Grundwissen: EM, WM und Nachrichten
Was sind EM- und WM-Turniere?
Die Fußball-Europameisterschaft ist ein Turnier für europäische Nationalmannschaften. Sie wird vom europäischen Fußballverband UEFA organisiert. Die Fußball-Weltmeisterschaft ist ein globales Turnier für Nationalmannschaften und wird vom Weltfußballverband FIFA organisiert. Beide Turniere finden in mehrjährigen Abständen statt und erzeugen weltweit Aufmerksamkeit.

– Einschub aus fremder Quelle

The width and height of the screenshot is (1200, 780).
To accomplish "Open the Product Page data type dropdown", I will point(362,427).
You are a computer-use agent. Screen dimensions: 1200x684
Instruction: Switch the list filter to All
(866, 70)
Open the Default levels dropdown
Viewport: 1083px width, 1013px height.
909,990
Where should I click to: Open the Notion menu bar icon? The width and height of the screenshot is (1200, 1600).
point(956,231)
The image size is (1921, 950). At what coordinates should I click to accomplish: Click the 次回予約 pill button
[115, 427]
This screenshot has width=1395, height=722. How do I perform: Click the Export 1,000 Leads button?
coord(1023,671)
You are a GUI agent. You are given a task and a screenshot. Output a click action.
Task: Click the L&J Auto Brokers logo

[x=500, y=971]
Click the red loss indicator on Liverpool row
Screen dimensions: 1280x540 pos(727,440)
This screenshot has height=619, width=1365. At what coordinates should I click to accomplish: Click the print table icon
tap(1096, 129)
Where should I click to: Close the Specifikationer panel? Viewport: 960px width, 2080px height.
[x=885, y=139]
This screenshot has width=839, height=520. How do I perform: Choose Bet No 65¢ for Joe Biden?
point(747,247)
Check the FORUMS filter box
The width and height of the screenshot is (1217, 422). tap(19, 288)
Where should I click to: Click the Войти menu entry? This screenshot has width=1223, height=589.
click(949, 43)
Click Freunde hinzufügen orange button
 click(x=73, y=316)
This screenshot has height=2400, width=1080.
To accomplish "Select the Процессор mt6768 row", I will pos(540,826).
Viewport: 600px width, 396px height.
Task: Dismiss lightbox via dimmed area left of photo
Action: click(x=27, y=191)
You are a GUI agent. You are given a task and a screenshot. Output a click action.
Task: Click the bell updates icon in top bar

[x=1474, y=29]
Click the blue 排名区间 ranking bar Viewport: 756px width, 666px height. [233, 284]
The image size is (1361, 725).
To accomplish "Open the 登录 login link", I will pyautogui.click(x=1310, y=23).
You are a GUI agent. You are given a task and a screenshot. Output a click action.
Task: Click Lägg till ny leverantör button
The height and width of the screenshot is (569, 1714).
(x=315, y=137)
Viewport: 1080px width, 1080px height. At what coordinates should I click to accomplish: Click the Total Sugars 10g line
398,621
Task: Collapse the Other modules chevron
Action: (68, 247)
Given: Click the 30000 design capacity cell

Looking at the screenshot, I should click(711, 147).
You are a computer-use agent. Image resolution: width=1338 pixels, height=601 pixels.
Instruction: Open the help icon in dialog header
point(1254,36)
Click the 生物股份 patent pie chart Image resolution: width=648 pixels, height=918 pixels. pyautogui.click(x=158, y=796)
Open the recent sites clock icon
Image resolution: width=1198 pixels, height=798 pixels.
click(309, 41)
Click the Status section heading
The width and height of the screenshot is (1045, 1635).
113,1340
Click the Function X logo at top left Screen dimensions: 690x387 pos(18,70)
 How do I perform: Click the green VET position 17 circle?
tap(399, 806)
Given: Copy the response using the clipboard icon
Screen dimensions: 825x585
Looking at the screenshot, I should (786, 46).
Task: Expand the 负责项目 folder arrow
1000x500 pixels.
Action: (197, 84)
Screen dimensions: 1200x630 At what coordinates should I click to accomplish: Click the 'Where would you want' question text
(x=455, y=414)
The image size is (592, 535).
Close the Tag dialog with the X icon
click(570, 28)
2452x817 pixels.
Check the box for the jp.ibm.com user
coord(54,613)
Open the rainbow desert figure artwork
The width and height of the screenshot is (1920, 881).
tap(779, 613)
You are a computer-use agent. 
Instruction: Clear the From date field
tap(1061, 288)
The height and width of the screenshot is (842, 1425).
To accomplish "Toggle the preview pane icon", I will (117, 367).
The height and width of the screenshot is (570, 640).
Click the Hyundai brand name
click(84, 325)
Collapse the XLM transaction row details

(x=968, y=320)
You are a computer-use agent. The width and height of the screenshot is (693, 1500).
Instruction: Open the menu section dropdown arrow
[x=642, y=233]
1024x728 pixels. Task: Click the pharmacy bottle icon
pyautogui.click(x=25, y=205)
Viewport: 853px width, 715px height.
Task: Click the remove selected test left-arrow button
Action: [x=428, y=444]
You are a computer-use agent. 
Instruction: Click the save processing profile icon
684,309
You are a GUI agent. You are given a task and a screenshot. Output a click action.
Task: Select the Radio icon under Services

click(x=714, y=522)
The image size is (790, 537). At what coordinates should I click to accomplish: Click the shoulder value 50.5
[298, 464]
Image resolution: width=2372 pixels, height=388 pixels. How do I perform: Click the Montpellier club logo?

Für die Medien sind solche Turniere besonders attraktiv, weil sie starke Geschichten liefern: Sieg und Niederlage, Heldinnen und Helden, Favoriten und Außenseiter, Verletzungen, Trainerentscheidungen, Fanreaktionen, politische Debatten und wirtschaftliche Interessen. Ein Nachrichtenartikel über ein Turnier berichtet daher häufig nicht nur über das Ergebnis eines Spiels, sondern auch über Hintergründe, Konflikte und Folgen.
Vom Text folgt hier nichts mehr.